8. It has been difficult to plan training as there are still too many unknowns. Screen shots of how the system will look are not enough!

9. The current software seems time-consuming to use. No one has yet tried to use it with choice, and this is bound to be more time-consuming for the clinician. The GP has to get at least as far as selecting the clinic type and urgency in order to get the unique booking reference number (UBRN) which is needed for anyone else to complete the booking.

10. The waiting times for clinics in different

hospitals are not accessible until the GP has got access to the UBRN. This should surely be available at the start!

How Dr Lasman thinks Choose and Book should work

Step one

GPs offer choice by accessing a spreadsheet from a dropdown menu of specialties. The spreadsheet would give the PCT-commissioned five providers for that speciality, with sub-speciality clinics and waiting times for day cases, inpatients and outpatients.

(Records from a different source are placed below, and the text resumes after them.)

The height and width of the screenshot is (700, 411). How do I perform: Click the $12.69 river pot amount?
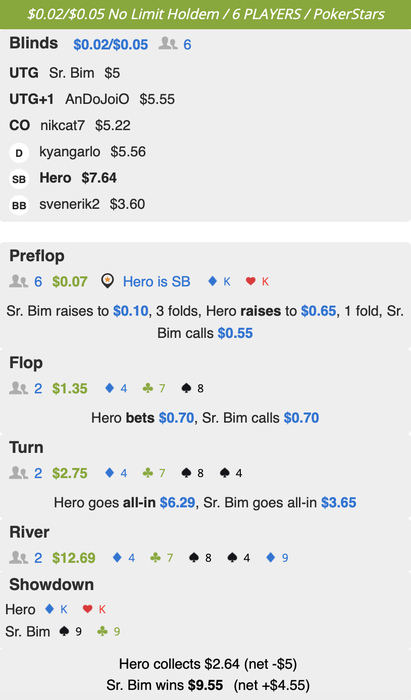pos(74,558)
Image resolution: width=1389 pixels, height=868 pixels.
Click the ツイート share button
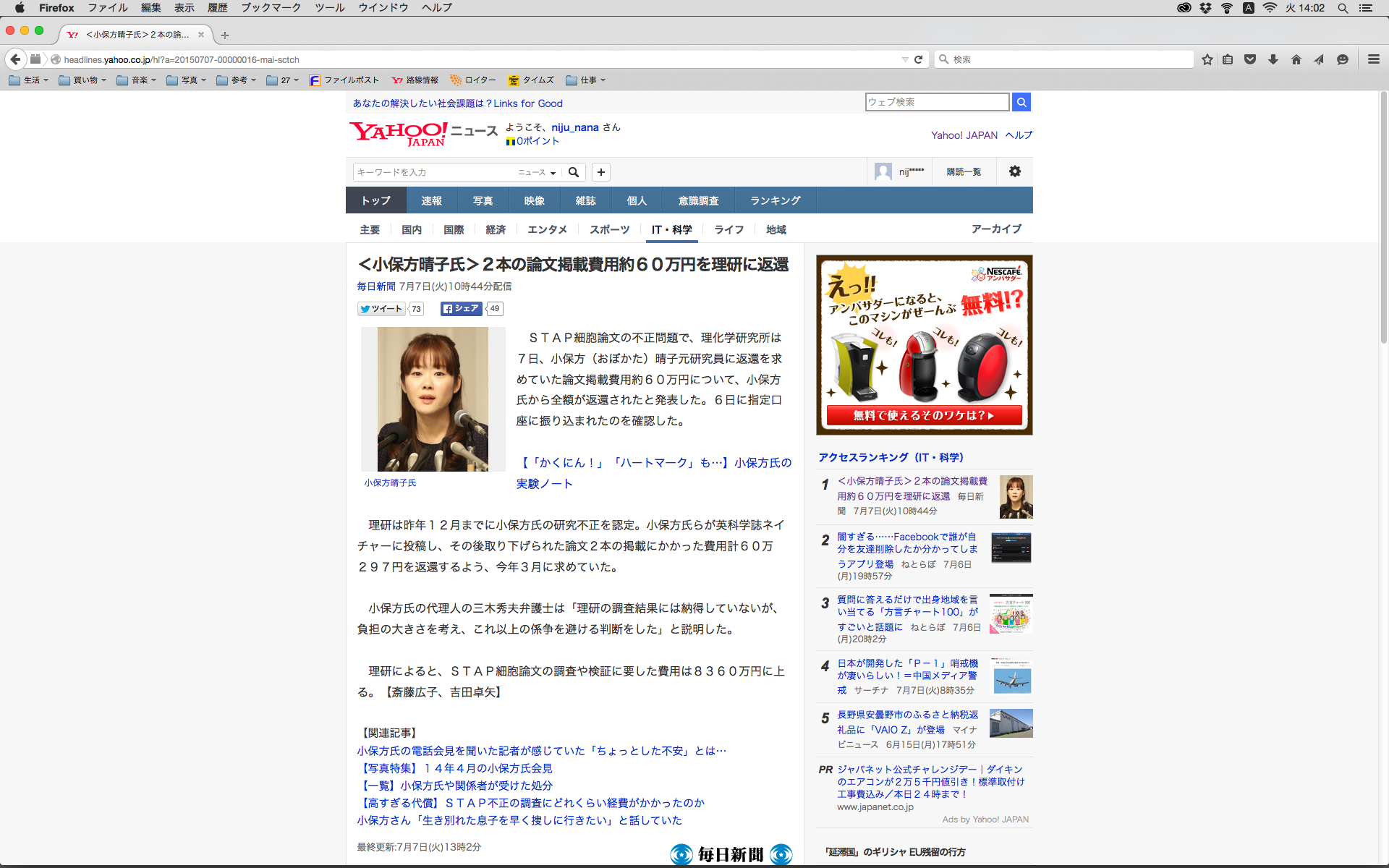tap(381, 309)
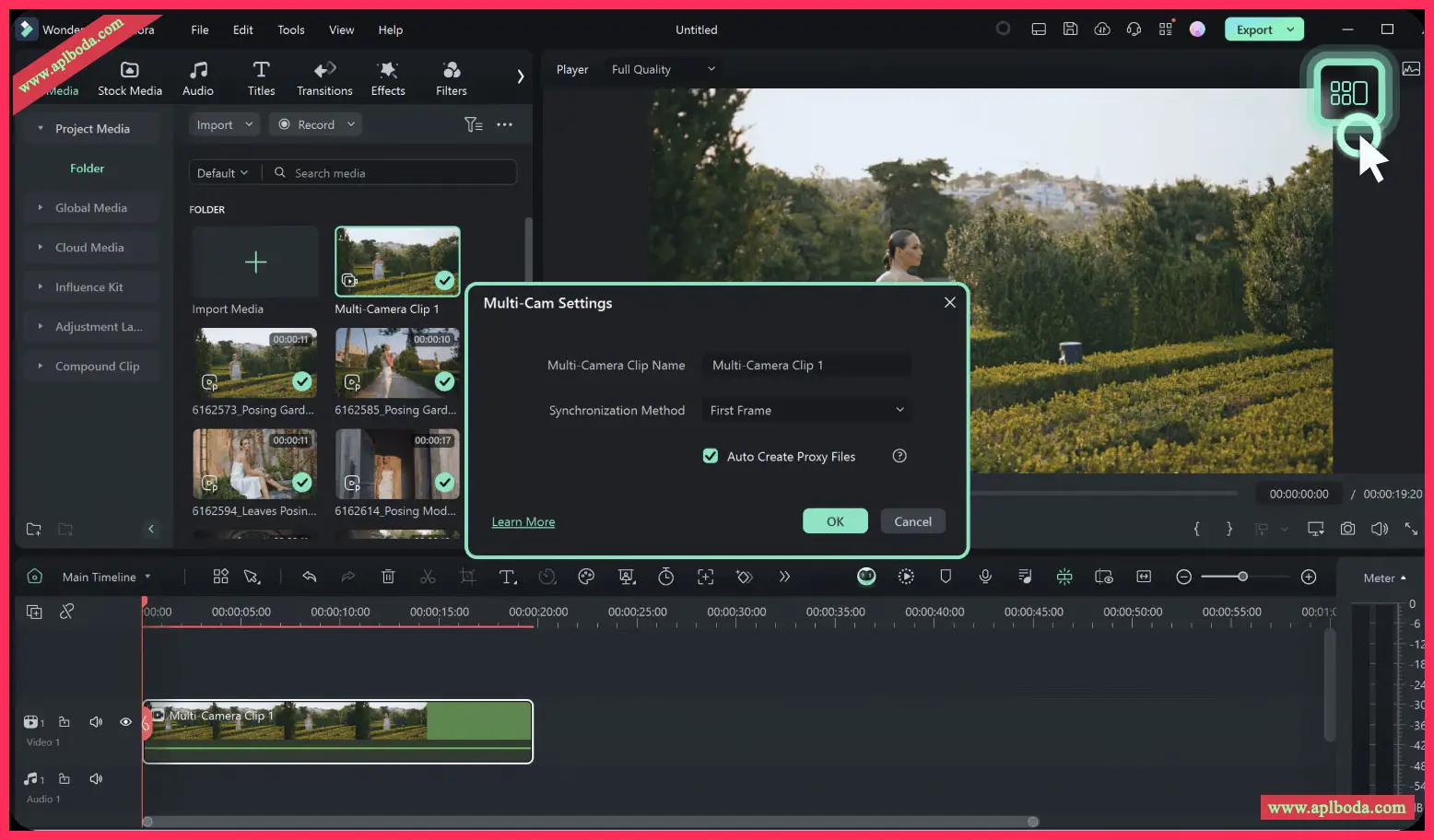Switch to the Transitions tab
The height and width of the screenshot is (840, 1434).
(324, 78)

Any other information, such as car parking, would be obtained by the patient via the booking management service.

Step two

The GP clicks on the selected clinic and is taken to a link providing any additional information such as printable patient information or clinic pro formas.

Step three

The GP dictates a referral letter or completes a pro forma in the normal way. At this point their involvement ends.

Step four

The referral letter is sent to the specialty at the chosen hospital either directly or via the booking management service if the selection had not been made in the consultation.

Step five

The hospital triages the letter, directs it to the correct clinic, and contacts the patient to arrange a convenient appointment time. Since this process can be completed using e-mail, it should be possible to make it much faster. Existing (though not yet released) software in Choose and Book, called clinical assessment services, could be used to implement this.